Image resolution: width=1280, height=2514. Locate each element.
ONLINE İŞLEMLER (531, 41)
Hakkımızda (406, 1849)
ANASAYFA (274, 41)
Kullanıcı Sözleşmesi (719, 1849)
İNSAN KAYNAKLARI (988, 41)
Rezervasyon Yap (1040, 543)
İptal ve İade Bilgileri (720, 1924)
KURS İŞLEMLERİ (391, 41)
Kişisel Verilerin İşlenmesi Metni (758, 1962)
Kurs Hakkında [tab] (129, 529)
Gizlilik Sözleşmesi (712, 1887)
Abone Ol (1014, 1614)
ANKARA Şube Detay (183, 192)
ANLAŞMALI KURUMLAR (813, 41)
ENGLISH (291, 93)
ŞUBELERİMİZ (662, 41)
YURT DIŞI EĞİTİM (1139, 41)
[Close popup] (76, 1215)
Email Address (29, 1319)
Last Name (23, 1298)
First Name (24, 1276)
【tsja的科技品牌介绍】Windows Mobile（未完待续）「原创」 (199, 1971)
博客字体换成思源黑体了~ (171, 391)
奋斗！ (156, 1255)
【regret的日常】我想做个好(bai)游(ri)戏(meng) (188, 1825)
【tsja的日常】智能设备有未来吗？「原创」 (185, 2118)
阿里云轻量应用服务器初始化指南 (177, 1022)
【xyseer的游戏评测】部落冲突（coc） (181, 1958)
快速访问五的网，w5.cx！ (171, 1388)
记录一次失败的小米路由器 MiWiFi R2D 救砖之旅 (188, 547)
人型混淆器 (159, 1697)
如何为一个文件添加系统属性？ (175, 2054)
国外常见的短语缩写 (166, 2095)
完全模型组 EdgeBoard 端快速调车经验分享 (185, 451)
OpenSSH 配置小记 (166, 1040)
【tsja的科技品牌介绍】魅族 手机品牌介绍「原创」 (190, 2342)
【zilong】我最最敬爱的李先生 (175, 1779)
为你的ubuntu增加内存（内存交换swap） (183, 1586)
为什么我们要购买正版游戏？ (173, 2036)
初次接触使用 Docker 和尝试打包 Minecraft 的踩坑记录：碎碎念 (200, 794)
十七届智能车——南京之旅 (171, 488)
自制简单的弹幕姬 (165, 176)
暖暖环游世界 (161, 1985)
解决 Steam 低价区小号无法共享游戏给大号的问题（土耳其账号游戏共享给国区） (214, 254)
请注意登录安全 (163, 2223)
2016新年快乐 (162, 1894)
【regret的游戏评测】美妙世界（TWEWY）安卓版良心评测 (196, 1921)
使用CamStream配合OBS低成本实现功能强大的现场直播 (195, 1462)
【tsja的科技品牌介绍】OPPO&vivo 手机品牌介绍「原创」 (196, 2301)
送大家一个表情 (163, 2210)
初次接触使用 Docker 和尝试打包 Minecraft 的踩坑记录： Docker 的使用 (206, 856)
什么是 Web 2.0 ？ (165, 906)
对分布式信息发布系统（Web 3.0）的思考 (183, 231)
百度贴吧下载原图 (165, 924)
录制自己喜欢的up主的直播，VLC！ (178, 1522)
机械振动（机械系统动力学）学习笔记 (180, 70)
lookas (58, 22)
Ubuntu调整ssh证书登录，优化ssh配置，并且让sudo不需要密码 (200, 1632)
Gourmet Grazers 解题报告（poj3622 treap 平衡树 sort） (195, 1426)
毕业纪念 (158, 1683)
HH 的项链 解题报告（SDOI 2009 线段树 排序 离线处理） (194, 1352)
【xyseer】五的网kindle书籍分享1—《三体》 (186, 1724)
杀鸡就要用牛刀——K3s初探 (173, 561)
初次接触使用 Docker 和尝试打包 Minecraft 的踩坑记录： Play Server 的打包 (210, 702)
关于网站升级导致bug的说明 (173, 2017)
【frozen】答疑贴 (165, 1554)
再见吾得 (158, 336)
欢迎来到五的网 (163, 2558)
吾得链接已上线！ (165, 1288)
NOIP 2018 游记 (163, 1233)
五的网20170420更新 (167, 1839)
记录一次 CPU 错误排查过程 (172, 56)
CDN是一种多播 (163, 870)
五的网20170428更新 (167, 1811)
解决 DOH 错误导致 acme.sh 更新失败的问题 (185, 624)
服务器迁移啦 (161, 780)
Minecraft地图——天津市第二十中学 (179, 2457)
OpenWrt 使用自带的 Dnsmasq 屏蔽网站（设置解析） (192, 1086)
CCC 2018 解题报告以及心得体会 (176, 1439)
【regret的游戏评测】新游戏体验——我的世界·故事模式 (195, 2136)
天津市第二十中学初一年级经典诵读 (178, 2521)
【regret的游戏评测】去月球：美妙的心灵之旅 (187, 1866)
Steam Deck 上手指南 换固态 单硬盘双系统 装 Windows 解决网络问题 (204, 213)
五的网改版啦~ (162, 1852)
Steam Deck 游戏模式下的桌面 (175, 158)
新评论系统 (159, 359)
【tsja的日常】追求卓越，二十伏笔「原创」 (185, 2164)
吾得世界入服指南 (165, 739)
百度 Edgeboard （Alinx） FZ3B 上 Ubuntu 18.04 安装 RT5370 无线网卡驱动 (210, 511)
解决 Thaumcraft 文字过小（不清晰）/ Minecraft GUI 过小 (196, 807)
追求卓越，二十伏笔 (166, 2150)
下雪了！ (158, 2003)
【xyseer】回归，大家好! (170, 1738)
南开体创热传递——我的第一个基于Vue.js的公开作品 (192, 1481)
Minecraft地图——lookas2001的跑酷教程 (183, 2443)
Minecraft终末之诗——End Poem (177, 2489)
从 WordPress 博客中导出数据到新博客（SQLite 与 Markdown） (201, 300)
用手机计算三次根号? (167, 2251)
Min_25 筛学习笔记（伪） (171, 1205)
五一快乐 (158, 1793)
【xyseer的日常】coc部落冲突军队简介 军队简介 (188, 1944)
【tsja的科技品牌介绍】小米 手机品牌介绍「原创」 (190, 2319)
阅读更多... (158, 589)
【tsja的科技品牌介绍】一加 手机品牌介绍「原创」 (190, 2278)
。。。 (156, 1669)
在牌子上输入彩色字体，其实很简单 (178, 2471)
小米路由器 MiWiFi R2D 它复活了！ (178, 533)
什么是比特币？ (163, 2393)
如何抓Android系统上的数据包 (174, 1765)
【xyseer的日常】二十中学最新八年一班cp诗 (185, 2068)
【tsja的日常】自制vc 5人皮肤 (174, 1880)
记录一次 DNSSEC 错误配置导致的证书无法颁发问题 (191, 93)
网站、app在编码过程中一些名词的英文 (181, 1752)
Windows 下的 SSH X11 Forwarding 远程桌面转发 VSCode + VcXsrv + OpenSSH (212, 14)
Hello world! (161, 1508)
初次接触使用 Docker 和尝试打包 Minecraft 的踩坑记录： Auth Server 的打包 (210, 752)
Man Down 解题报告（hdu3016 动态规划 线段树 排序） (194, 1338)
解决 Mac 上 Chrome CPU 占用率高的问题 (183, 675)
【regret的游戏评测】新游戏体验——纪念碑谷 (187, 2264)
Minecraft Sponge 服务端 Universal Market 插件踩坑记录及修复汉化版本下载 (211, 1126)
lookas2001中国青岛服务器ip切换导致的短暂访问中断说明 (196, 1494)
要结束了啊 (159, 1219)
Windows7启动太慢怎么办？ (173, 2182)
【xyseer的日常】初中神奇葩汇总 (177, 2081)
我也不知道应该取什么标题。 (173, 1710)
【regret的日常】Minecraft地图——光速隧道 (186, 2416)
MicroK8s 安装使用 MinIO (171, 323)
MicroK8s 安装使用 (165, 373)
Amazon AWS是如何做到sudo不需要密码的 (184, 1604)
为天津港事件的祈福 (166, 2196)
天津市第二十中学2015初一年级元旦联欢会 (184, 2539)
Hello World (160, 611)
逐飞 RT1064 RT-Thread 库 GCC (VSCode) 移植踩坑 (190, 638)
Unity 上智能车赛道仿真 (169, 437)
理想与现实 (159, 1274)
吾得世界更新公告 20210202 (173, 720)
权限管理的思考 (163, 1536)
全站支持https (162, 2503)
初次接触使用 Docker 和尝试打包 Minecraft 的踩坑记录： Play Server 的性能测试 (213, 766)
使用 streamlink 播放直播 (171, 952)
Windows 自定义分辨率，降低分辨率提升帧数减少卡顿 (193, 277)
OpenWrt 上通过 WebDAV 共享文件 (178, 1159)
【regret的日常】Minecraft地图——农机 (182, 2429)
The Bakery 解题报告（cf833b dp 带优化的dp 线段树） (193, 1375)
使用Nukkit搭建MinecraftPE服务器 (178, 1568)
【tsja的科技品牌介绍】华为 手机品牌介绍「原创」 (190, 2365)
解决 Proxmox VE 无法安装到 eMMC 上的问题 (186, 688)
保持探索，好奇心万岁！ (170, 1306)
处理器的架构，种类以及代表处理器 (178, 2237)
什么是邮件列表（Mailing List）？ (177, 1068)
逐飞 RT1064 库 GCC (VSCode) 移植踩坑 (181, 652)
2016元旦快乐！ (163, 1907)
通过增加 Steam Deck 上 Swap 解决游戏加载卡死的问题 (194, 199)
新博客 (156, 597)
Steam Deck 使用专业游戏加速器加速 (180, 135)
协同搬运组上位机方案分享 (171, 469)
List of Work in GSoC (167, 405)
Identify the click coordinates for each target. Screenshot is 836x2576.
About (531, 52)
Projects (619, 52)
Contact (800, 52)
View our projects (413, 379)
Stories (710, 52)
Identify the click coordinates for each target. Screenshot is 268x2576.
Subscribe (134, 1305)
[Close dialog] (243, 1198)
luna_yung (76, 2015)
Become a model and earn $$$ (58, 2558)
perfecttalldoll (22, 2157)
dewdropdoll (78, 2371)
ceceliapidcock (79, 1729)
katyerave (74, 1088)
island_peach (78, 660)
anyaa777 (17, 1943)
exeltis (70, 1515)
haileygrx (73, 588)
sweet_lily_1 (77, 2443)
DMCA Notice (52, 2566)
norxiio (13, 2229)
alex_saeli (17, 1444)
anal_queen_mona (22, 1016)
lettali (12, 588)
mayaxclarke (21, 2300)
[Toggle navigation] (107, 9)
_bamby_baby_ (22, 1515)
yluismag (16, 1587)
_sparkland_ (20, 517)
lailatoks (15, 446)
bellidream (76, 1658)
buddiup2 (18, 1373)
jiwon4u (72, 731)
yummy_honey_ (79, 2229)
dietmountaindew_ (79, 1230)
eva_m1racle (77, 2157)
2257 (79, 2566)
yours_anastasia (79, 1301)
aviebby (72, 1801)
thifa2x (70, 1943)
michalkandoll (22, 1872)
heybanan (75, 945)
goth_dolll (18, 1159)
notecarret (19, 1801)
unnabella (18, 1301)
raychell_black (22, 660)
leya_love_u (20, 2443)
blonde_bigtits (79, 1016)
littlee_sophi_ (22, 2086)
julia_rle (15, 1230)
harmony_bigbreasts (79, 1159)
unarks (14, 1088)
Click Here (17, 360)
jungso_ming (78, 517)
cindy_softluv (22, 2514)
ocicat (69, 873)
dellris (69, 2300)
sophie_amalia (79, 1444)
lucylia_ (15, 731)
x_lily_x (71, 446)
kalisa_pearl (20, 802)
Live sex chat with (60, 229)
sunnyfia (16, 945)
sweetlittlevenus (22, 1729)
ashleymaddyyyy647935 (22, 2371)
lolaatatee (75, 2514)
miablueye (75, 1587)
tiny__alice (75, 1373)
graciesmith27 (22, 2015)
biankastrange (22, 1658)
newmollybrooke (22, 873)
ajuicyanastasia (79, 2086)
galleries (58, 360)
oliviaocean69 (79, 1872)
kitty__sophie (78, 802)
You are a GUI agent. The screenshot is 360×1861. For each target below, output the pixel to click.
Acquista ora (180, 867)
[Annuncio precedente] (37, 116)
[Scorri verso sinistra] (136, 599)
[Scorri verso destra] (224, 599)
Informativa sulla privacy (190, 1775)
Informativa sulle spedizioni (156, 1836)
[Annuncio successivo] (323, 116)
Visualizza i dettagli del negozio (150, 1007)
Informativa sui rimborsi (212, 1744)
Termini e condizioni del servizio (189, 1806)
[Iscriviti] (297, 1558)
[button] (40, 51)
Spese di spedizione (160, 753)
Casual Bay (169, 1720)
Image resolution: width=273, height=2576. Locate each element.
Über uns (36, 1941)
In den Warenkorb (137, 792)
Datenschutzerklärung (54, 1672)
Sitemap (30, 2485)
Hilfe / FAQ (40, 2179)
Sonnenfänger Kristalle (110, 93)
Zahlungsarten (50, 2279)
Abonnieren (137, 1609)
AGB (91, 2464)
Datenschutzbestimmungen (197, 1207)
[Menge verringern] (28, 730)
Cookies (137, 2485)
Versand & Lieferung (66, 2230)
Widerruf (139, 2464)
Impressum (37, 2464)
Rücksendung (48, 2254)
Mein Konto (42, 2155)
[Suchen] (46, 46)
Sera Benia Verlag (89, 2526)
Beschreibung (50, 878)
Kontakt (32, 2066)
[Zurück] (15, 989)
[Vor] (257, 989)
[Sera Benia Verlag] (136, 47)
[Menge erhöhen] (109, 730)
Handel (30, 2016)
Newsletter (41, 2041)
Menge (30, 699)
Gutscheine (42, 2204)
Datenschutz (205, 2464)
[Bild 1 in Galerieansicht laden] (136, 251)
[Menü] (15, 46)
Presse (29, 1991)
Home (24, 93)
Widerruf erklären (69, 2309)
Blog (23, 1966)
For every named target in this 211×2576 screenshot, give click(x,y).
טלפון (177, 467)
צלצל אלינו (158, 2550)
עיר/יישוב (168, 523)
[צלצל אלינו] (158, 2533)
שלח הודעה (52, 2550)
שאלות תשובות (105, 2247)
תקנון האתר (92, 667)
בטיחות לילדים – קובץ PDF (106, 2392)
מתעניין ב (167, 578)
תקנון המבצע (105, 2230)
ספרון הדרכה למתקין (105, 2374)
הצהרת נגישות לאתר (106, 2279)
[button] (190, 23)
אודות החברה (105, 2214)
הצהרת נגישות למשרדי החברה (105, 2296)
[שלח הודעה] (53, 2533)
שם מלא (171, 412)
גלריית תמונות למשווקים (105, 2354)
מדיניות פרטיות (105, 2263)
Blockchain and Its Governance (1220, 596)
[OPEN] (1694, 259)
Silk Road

════════════════════

Please return the lines above that run from the line containing "sunnyfia (16, 945)" to the line containing "Informativa sulla privacy (190, 1775)", inclusive, exactly and with no other lines.

sunnyfia (16, 945)
sweetlittlevenus (22, 1729)
ashleymaddyyyy647935 (22, 2371)
lolaatatee (75, 2514)
miablueye (75, 1587)
tiny__alice (75, 1373)
graciesmith27 (22, 2015)
biankastrange (22, 1658)
newmollybrooke (22, 873)
ajuicyanastasia (79, 2086)
galleries (58, 360)
oliviaocean69 (79, 1872)
kitty__sophie (78, 802)
You are a GUI agent. The screenshot is 360×1861. For each target below, output the pixel to click.
Acquista ora (180, 867)
[Annuncio precedente] (37, 116)
[Scorri verso sinistra] (136, 599)
[Scorri verso destra] (224, 599)
Informativa sulla privacy (190, 1775)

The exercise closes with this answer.